Il résulte de ce qui précède que la société Lofatex n’est pas fondée à demander l’annulation de la décision du directeur régional de l’économie, de l’emploi, du travail et des solidarités des Hauts-de-France du 11 septembre 2023. Par voie de conséquence, les conclusions de la société requérante présentées sur le fondement de l’article L. 761-1 du code de justice administrative ne peuvent qu’être rejetées.



D É C I D E :



Article 1er : La requête de la société Lofatex est rejetée.





Article 2 : Le présent jugement sera notifié à la SARL Lofatex et au ministre du travail et des solidarités.

Copie en sera adressée à la direction régionale de l’économie, de l’emploi, du travail et des solidarités des Hauts-de-France.

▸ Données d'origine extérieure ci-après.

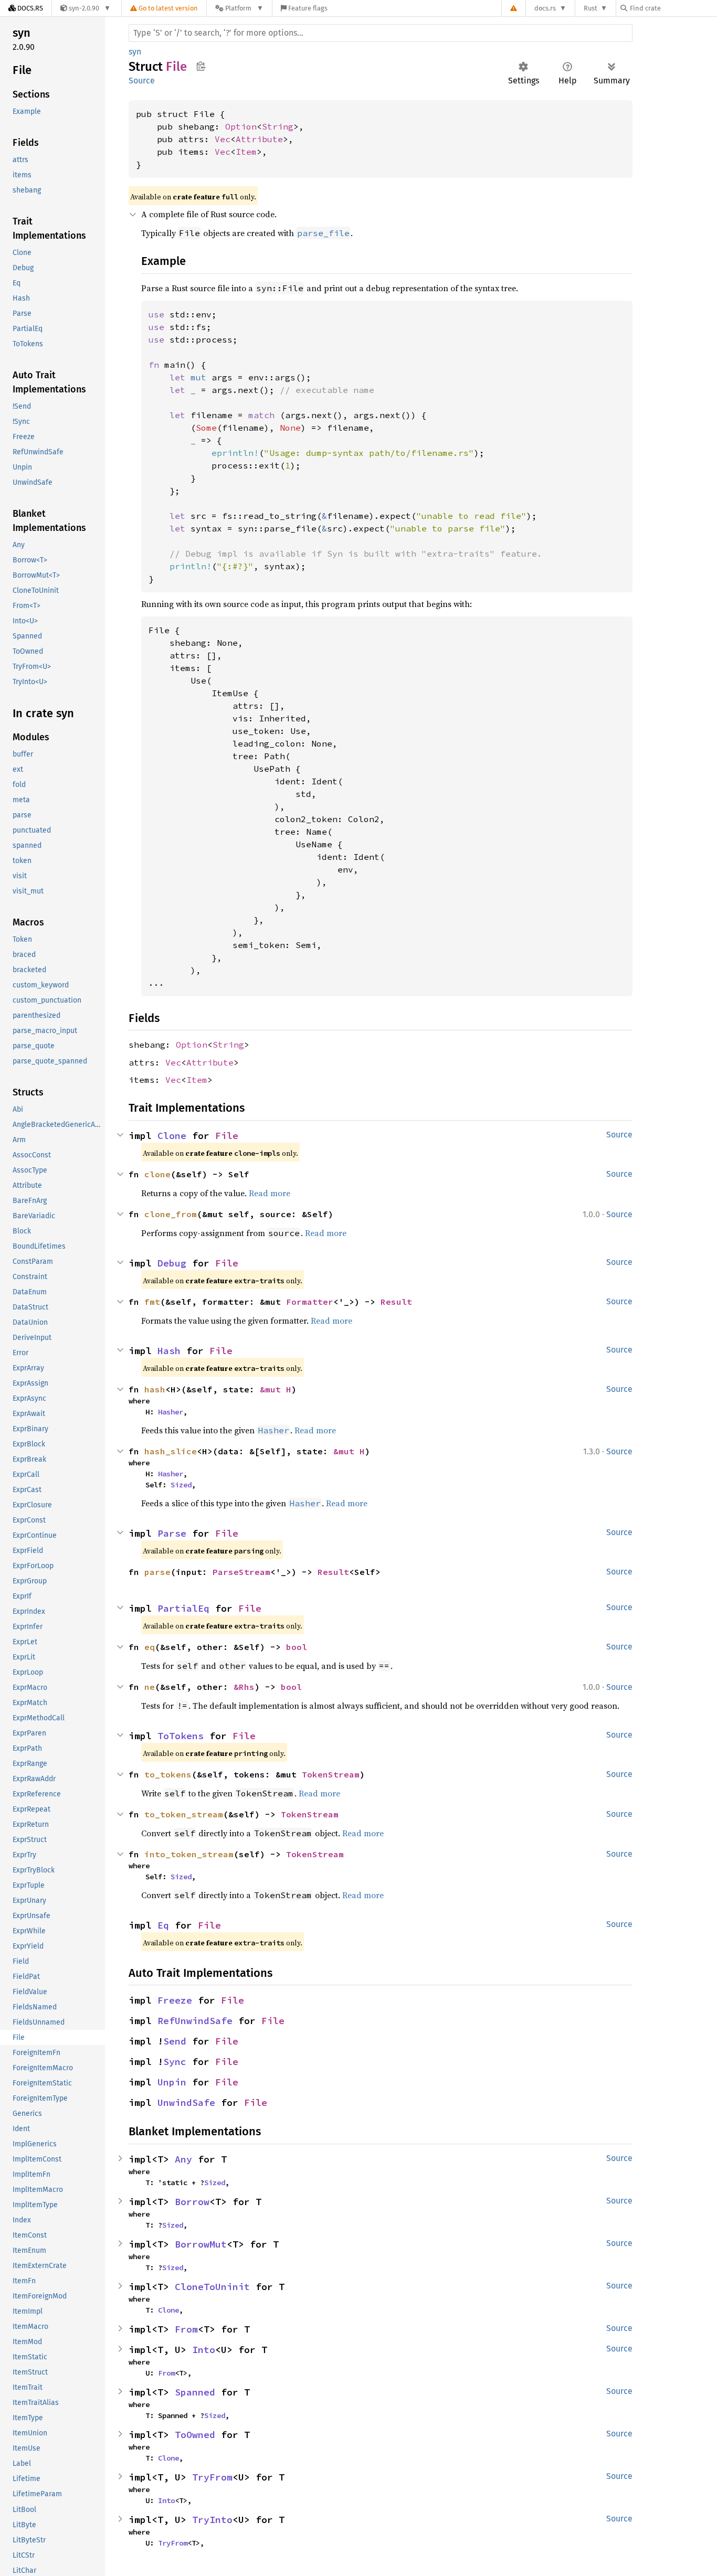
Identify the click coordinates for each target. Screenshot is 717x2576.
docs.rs (545, 8)
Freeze (174, 2000)
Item (246, 151)
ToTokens (180, 1736)
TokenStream (331, 1774)
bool (296, 1647)
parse (157, 1572)
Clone (171, 1136)
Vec (222, 139)
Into (203, 2350)
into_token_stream (189, 1854)
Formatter (309, 1301)
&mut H (275, 1389)
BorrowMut (201, 2244)
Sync (174, 2062)
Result (396, 1301)
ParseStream (241, 1572)
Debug (171, 1263)
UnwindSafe (186, 2102)
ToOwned (195, 2435)
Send (174, 2041)
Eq (163, 1925)
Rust (590, 8)
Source (142, 81)
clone (157, 1174)
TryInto (212, 2520)
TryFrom (212, 2477)
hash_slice (170, 1451)
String (277, 126)
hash (154, 1389)
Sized (181, 1484)
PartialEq (183, 1608)
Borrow (192, 2202)
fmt (152, 1301)
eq (149, 1647)
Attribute (259, 139)
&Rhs (244, 1686)
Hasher (170, 1412)
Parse (171, 1533)
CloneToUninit (212, 2287)
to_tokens (168, 1774)
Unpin (171, 2082)
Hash (169, 1351)
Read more (269, 1193)
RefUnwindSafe (195, 2021)
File (226, 1136)
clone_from (170, 1214)
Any (183, 2159)
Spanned (195, 2392)
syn (135, 52)
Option (241, 126)
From (186, 2329)
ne (149, 1686)
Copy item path (200, 66)
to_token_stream (183, 1814)
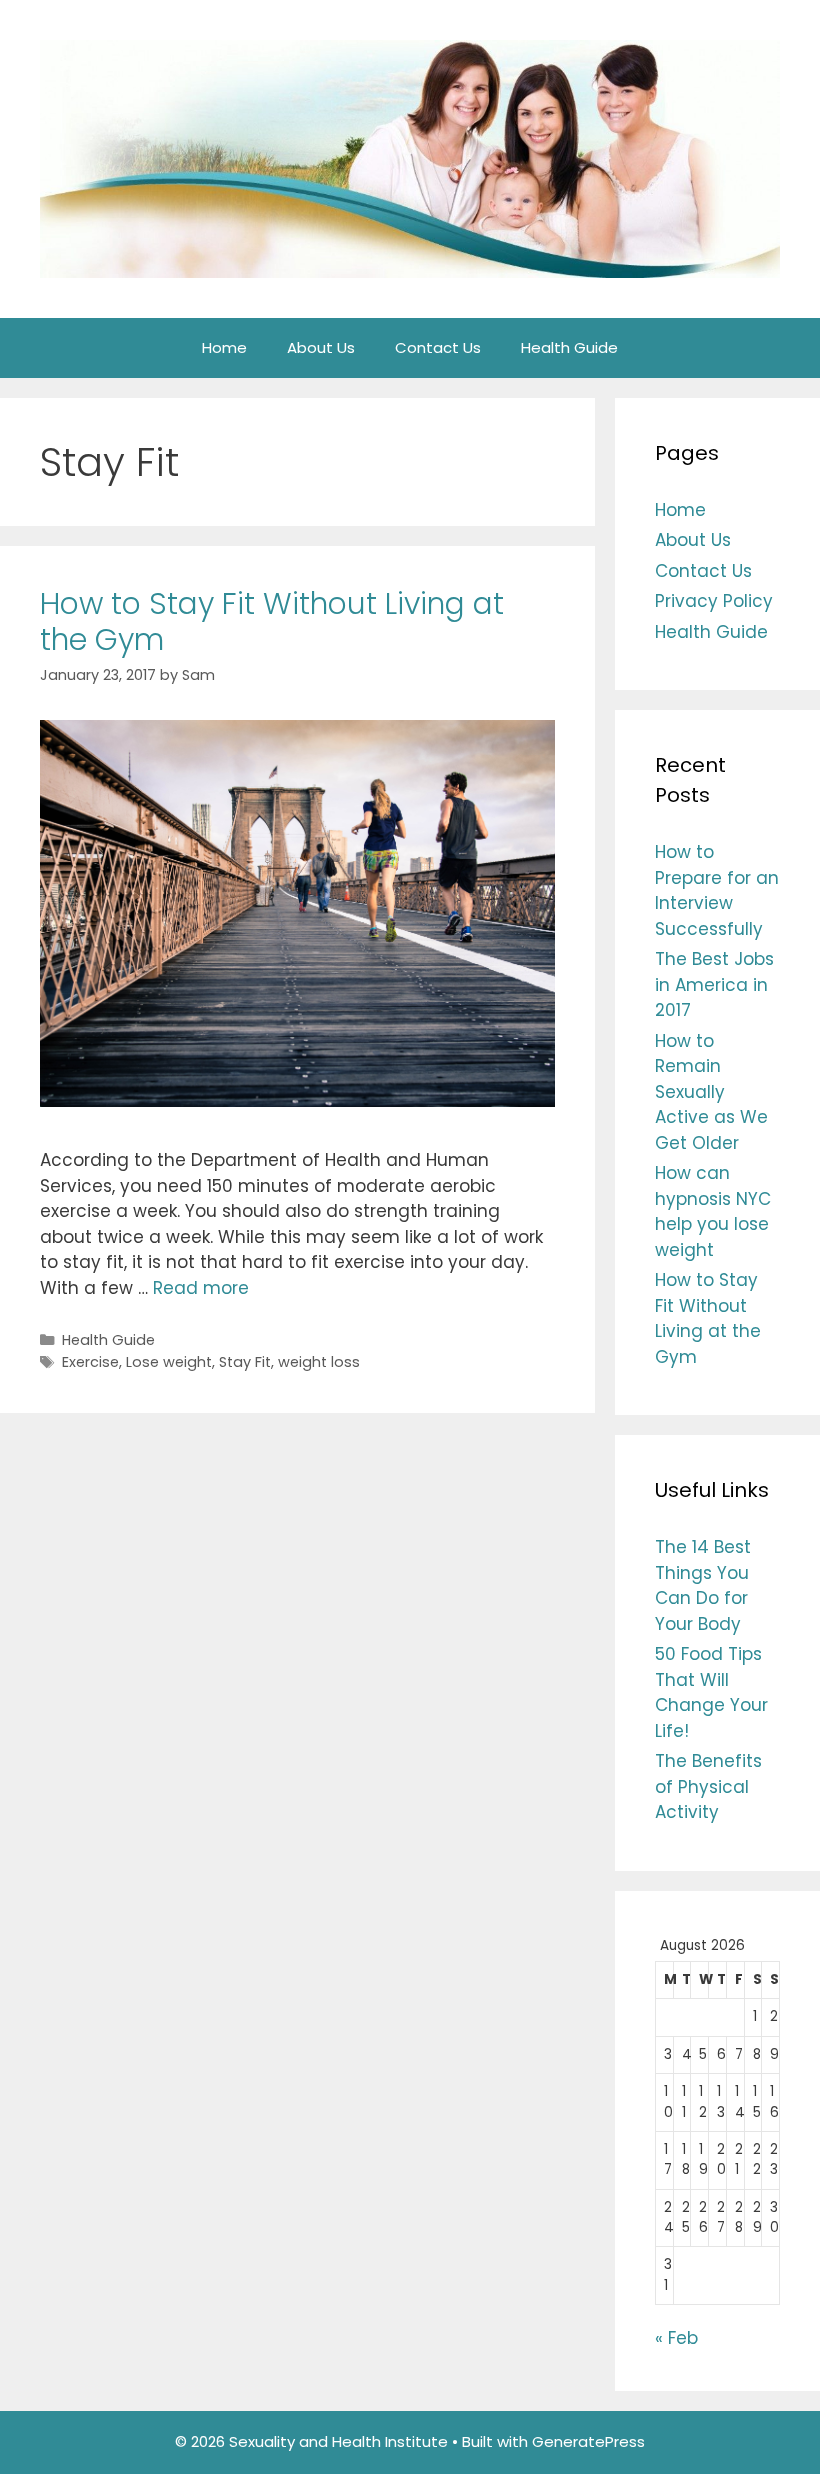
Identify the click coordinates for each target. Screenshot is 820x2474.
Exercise (90, 1362)
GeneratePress (588, 2441)
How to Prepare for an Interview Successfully (717, 890)
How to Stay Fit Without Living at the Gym (272, 621)
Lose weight (169, 1362)
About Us (321, 347)
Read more (201, 1288)
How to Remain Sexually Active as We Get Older (711, 1092)
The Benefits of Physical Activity (708, 1786)
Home (224, 347)
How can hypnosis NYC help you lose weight (713, 1211)
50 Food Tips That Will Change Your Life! (711, 1692)
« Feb (676, 2338)
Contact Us (438, 347)
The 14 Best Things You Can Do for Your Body (703, 1585)
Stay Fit (245, 1362)
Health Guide (569, 347)
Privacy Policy (714, 601)
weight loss (319, 1362)
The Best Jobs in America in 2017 (714, 984)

Délibéré après l’audience du 15 octobre 2025, à laquelle siégeaient :

M. Cotte, président,
M. Boileau, conseiller,
Mme Le Cloirec, conseillère.

Rendu public par mise à disposition au greffe le 5 novembre 2025.



La rapporteure,

signé
H. Le Cloirec

Le président

signé
O. Cotte


La greffière,

signé

C. Lejeune



La République mande et ordonne au ministre du travail et des solidarités en ce qui la concerne ou à tous commissaires de justice à ce requis en ce qui concerne les voies de droit commun contre les parties privées, de pourvoir à l’exécution de la présente décision.